| Title: | Functional K-Centroids Clustering Using Phase and Amplitude Components |
| Version: | 0.0.3 |
| Description: | Cluster functional data using phase and amplitude components of each function. By weighting phase and amplitude variation differently, clustering results can be obtained from multiple perspectives. Routines for synchronization, functional k-means clustering, and functional k-medians clustering are provided. |
| URL: | https://github.com/seungwoo-stat/fkcentroids |
| BugReports: | https://github.com/seungwoo-stat/fkcentroids/issues |
| License: | GPL (≥ 3) |
| Encoding: | UTF-8 |
| RoxygenNote: | 7.3.3 |
| Imports: | fdasrvf, graphics, Kmedians, stats, withr |
| Depends: | R (≥ 3.5) |
| LazyData: | true |
| NeedsCompilation: | no |
| Packaged: | 2026-03-20 00:12:05 UTC; SeungwooKang |
| Author: | Seungwoo Kang |
| Maintainer: | Seungwoo Kang <kangsw@skku.edu> |
| Repository: | CRAN |
| Date/Publication: | 2026-03-24 09:10:08 UTC |
fkcentroids: Functional K-Centroids Clustering Using Phase and Amplitude Components
Description
Cluster functional data using phase and amplitude components of each function. By weighting phase and amplitude variation differently, clustering results can be obtained from multiple perspectives. Routines for synchronization, functional k-means clustering, and functional k-medians clustering are provided. Details are in Kang and Oh (2026).
Author(s)
Maintainer: Seungwoo Kang kangsw@skku.edu (ORCID)
Authors:
Hee-Seok Oh heeseok@stats.snu.ac.kr
References
Kang S. and Oh H.-S. (2026) “Multiview functional clustering using latent representations of phase and amplitude components,” Unpublished Manuscript.
See Also
Useful links:
Report bugs at https://github.com/seungwoo-stat/fkcentroids/issues
Centered Log-Ratio Velocity Transformation
Description
Transform phase components using centered log-ratio velocity (clrv) transformation.
Usage
X2Xclrv(X, t)
## S3 method for class 'matrix'
X2Xclrv(X, t)
## S3 method for class 'syncftn'
X2Xclrv(X, t = attr(X, "t"))
## S3 method for class 'Xclrv'
plot(x, ...)
Arguments
X |
A matrix representing phase components, or an object of class
|
t |
A numeric vector of length T giving the time points at which the phase components are evaluated. This vector must start at 0 and end at 1. |
x |
A |
... |
Further graphical parameters supplied to the internal
|
Details
Let X(t) be a phase component defined on t \in [0,1]. centered log-ratio velocity (clrv)

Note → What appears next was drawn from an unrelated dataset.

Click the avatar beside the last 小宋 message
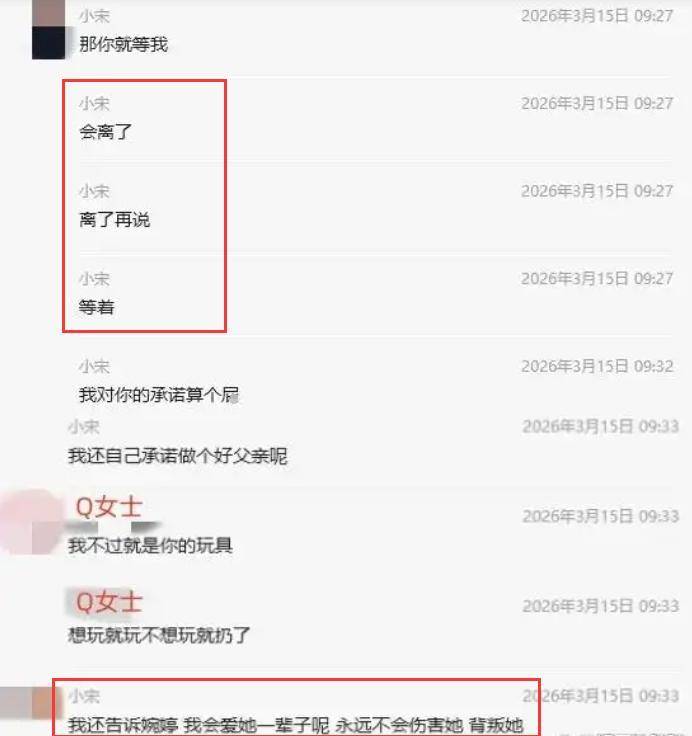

transformation is defined as
\texttt{clrv}(X)(t) := \log(DX(t)) - \int_0^1 \log(DX(s))\mathrm{d}s,
\quad t \in [0, 1],
where D is a differential operator.
Value
X2Xclrv() returns an object of class Xclrv, which is a
(T–1)\timesn matrix of clrv transformed phase components
evaluated over the intervals defined by the time points t.
plot.Xclrv() plots phase components after centered log-ratio
velocity transformation.
References
Kang S. and Oh H.-S. (2026) “Multiview functional clustering using latent representations of phase and amplitude components,” Unpublished Manuscript.
See Also
auc_sync() and fr_sync() for time-synchronizing mappings.
Examples
t <- seq(0, 1, length.out = 100)
sync <- auc_sync(seoul_bike$Ytilde[,1:10], seoul_bike$x, t)
plot(X2Xclrv(sync))
Inverse Centered Log-Ratio Velocity Transformation
Description
Inverse of the centered log-ratio velocity (clrv) transformation.
Usage
Xclrv2X(Xclrv, t, x)
Arguments
Xclrv |
A (T–1) |
t |
A numeric vector of length T giving the time points at which the phase components are evaluated. This vector must start at 0 and end at 1. |
x |
A numeric vector of length m giving the observed time points. |
Details
Let X(t) be a phase component defined on t \in [0,1]. centered log-ratio velocity (clrv)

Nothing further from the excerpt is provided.